En matière de surmortalité, de fortes disparités s’observent à travers le continent, dont la moyenne se situe à 61 décès « excédentaires » pour 100 000 habitants, selon les modélisations de l’OMS, alors que la moyenne mondiale est de 82. L’Afrique australe paie le plus lourd tribut, avec des taux de 200 pour l’Afrique du Sud, 164 pour l’Eswatini, 156 pour le Bostwana, 151 pour la Namibie, 93 pour le Lesotho, 67 pour le Mozambique, 63 pour le Zimbabwe et 62 pour la Zambie. Au Maghreb, la Tunisie (160) et l’Egypte (122) à elles deux ont connu une surmortalité supérieure à celles du Maroc (47), de l’Algérie (79) et de la Libye (57) réunies.

« En Afrique australe, où les saisons sont beaucoup plus marquées, on a vu des phénomènes de saturation des hôpitaux lors des vagues hivernales », décrypte le professeur Arnaud Fontanet, épidémiologiste à l’Institut Pasteur de Paris, spécialiste du Covid-19 : « Ce qui a moins été le cas en Afrique intertropicale, où le virus a circulé de manière plus constante. » La surmortalité y a été à la fois moins visible et moins importante. Du Sénégal à l’Ethiopie, en passant par la Côte d’Ivoire ou le Nigeria, pratiquement tous les pays de la bande subsaharienne présentent des chiffres plus faibles que la moyenne continentale, à l’exception du Cameroun (66), de la Centrafrique (64), de la Somalie (110) et de la République démocratique du Congo (65).

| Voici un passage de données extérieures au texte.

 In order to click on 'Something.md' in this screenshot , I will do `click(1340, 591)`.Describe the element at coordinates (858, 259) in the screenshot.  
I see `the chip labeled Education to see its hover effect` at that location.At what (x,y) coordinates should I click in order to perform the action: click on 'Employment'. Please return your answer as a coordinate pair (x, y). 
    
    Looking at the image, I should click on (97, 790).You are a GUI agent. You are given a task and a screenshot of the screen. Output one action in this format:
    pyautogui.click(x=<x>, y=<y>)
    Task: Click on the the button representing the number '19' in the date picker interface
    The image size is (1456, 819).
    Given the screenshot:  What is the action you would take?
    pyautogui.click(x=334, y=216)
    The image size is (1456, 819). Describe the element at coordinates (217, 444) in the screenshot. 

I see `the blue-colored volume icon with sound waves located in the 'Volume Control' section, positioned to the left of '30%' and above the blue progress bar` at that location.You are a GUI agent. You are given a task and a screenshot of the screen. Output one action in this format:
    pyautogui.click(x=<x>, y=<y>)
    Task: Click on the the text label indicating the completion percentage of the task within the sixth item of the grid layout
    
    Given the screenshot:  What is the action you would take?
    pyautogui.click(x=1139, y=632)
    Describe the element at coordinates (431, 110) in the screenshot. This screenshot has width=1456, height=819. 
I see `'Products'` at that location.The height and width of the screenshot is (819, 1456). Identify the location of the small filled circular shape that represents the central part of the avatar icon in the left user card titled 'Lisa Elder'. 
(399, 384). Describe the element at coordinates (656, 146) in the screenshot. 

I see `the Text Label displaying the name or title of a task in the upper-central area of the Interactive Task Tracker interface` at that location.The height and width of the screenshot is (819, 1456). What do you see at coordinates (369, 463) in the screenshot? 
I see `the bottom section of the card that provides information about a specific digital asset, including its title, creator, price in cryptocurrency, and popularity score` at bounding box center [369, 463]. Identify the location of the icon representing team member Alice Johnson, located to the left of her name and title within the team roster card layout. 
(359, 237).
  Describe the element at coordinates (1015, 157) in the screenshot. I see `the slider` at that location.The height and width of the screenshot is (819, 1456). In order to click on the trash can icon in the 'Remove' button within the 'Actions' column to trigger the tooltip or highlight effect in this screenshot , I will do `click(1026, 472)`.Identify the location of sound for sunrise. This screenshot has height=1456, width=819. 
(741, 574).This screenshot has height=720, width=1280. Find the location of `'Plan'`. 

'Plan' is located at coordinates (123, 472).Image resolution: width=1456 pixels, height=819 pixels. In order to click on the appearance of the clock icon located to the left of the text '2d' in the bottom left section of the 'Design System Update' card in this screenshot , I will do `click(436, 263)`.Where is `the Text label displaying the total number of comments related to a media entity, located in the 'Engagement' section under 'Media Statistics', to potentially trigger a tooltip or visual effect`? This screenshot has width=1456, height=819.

Une majorité de décès à domicile

Dans cette équation, il est cependant difficile de déterminer précisément pour chaque pays le supplément de décès directement imputables au nouveau coronavirus : un certain nombre de cas mortels de Covid-19 ont été « manqués », comme le souligne l’étude, faute d’avoir testé les personnes ante ou post mortem ou parce que les systèmes statistiques nationaux ne sont pas suffisamment robustes.

Une étude rendue publique fin mars et réalisée en Zambie sur 1 118 personnes testées post mortem avait révélé la présence du virus dans 90 % des cas en période de pic épidémique, ce qui ne signifie toutefois pas que ces personnes sont toutes décédées du SARS-CoV-2. « Grâce aux nombreuses études de séroprévalence réalisées sur le continent, on sait que le virus y a circulé autant qu’ailleurs, rappelle Arnaud Fontanet. Mais le cas de la Zambie est intéressant parce qu’il a aussi montré que 80 % des morts du Covid-19 étaient décédés à domicile. C’est la pièce du puzzle qui manquait pour expliquer une grande partie de ces cas cachés, même s’il y a encore eu peu de d’études de ce type en Afrique. »

Une autre étude de méta-analyses, dirigée par Andrew Levin et présentée en 2021 dans le British Medical Journal, avait démontré que le risque de mourir (taux de létalité) était deux fois plus élevé dans les pays en développement que dans les pays à revenu élevé, notamment à cause des difficultés d’accès aux soins. Un effet compensé, voire contrebalancé, par la jeunesse de la population en Afrique. Sur 1,3 milliard d’habitants, seuls 3,5 % sont âgés de plus de 65 ans.